If a story from the Bible, the demoniac among the tombs,
snarling, finally set free.
If of the body, the bruised eye.
If love, the sort that won’t let go, that hurts,
that makes you cry uncle, makes you laugh,
then kiss and kiss and kiss.
The first time I tasted blackberries, I was 18, sitting on a concrete bench, a stranger to the city where I now live. That day, I’d moved into an apartment with my best high school friend. We schlepped our cardboard boxes full of hand-me-down kitchen utensils and bath towels and bed linens from the back of her dad’s pick-up, setting up our lives as university students and citizens of the new world, and then, her parents hugged us, honking as they drove away, leaving us bewildered with our lives. We stood inside our barely-furnished living room with its futon couch, particle board desks, and Formica dining table. I sat down in my mother’s old Naugahyde rocking chair, its black pleather split along the seat and covered with a patchwork blanket. While Sindee stood in the middle of the kitchen, opening and closing the cupboard doors, I rocked and rocked. Neither of us knew quite what to do with the sudden freedom.
So we headed outdoors and toward the downtown core, feeling like visitors as we walked the unfamiliar streets. On the way, we stopped at a corner store arrayed with a splendour of fresh fruits and vegetables on a wooden stand along its front windows. The sight seemed strangely exciting, almost exotic. Late August and all the fruit was bright and ripe. Nectarines glowed like little fireballs. Peaches, fuzzy sunsets, lay cupped in purple cardboard trays. Grapes in clusters. Apricots and plums and pears and apples, vivid as an advert for a banquet in Paradise.

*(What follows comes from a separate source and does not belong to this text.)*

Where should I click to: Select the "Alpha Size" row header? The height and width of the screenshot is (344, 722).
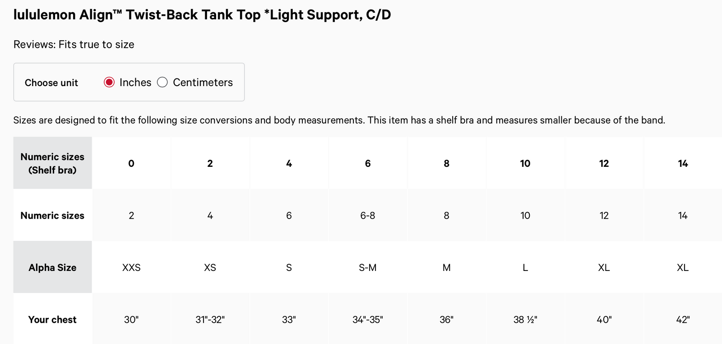click(52, 267)
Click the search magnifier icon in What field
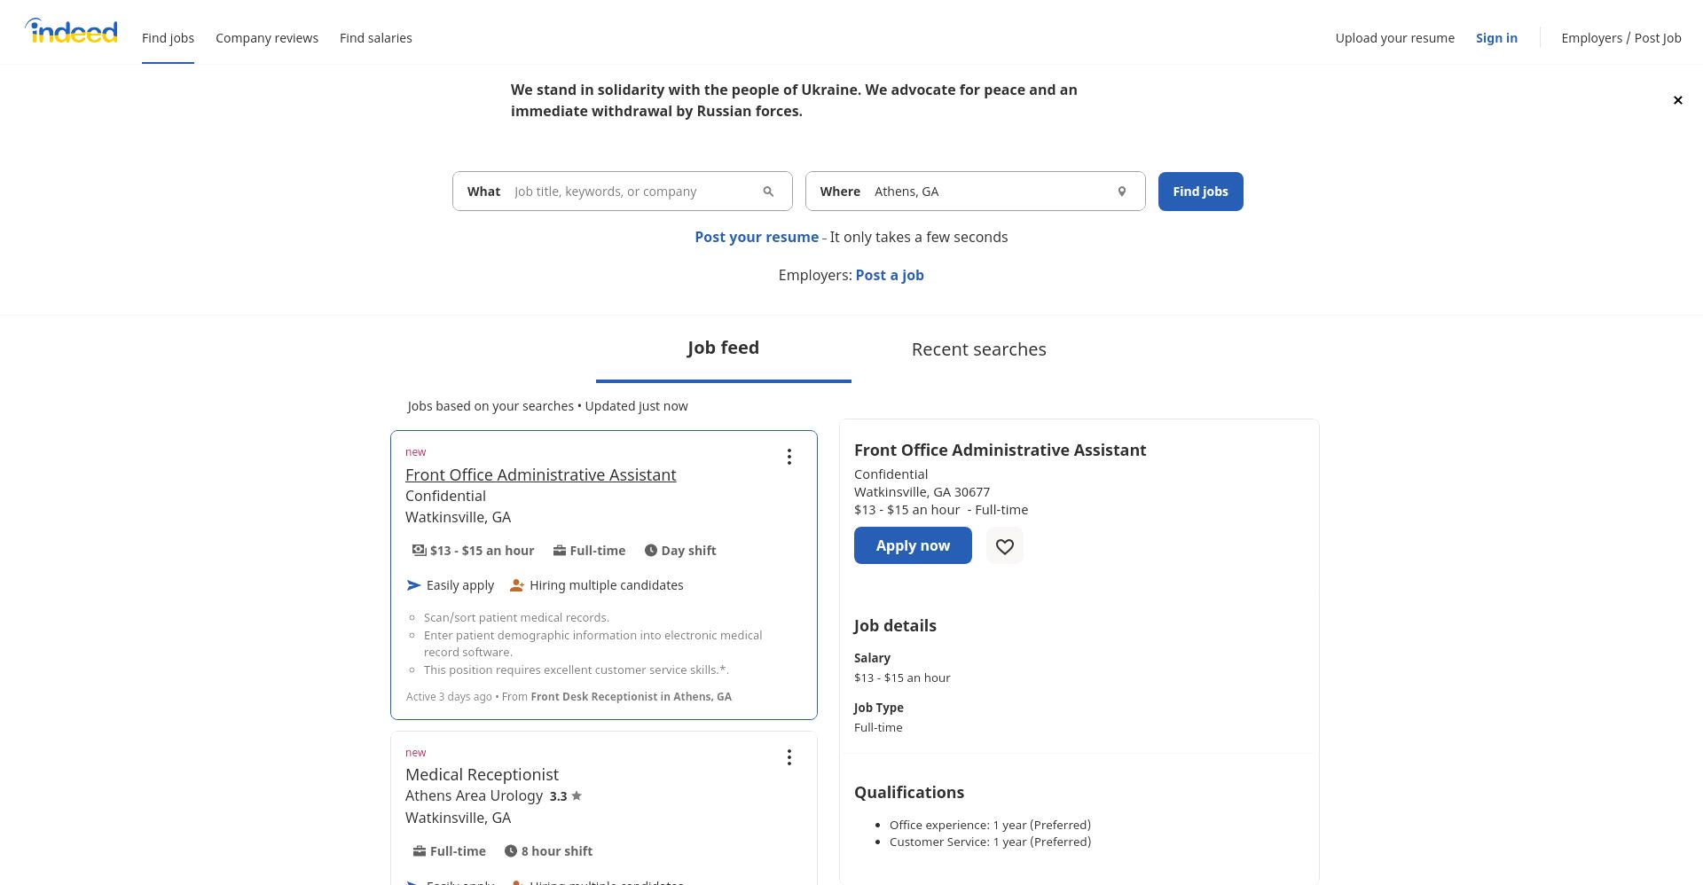Viewport: 1703px width, 885px height. (x=768, y=192)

We bought a green plastic basket of blackberries to share, and walked toward the water, passing boutiques, streetlamps, panhandlers, bus stops—all things we didn’t have in our northern interior small town. When we descended the stairs to the harbour walkway and I smelled the ocean’s kelpy brine, saw the row of docked sailboats and yachts, heard the buskers with their guitars and harmonicas and fiddles brightening the air with music, I felt as if my heart were cartoonly swelling in my chest, expanding to hold this sensory cargo.
Sindee and I sat in the sun, the basket between us on the concrete bench, and for the first time—for the only first time in my whole life, I tasted a blackberry. It was like no berry I’d eaten before, the flavour floral and dusky, summer and autumn. As with every first, the whole world teetered for a moment on that threshold of discovery. I had no clue, no thought at all, that by next fall, I’d be pregnant, planning a quick-fire wedding to a boy whom, at the taste of my first blackberry, I hadn’t yet met, didn’t even know was alive and breathing in that same island city.
Midnight and flowers, wine and ink—the new flavour that seemed unimaginable and rare grew wild on the island, relentlessly and without regard for order. Blackberries along ditches and chainlink-fenced lanes and alleys. Blackberries by the whoosh of the rush-hour highway. Even blackberries behind the Bay Street Manor apartment block, beside the dumpster at the far end of the parking lot. But with that first blackberry, I knew nothing, and everything was new.
And would be made new. The blackberry, with its myriad seeds, its juicy drupelet flush of pleasure, eaten by birds and scattered back to the dirt to multiply, grows on. Though the world is stung with briars, thorns and thistles, it still tastes good. The bucket at my hip is heaped with berries. Across the road, at another rise of brambles, my husband—that boy, now silver-haired—feasts and fills his own bowl, and farther down, where the run-off pools in the ditch and feeds the roots, our daughter, on break and home for a visit from her student life in a city away from home, fills her bucket too.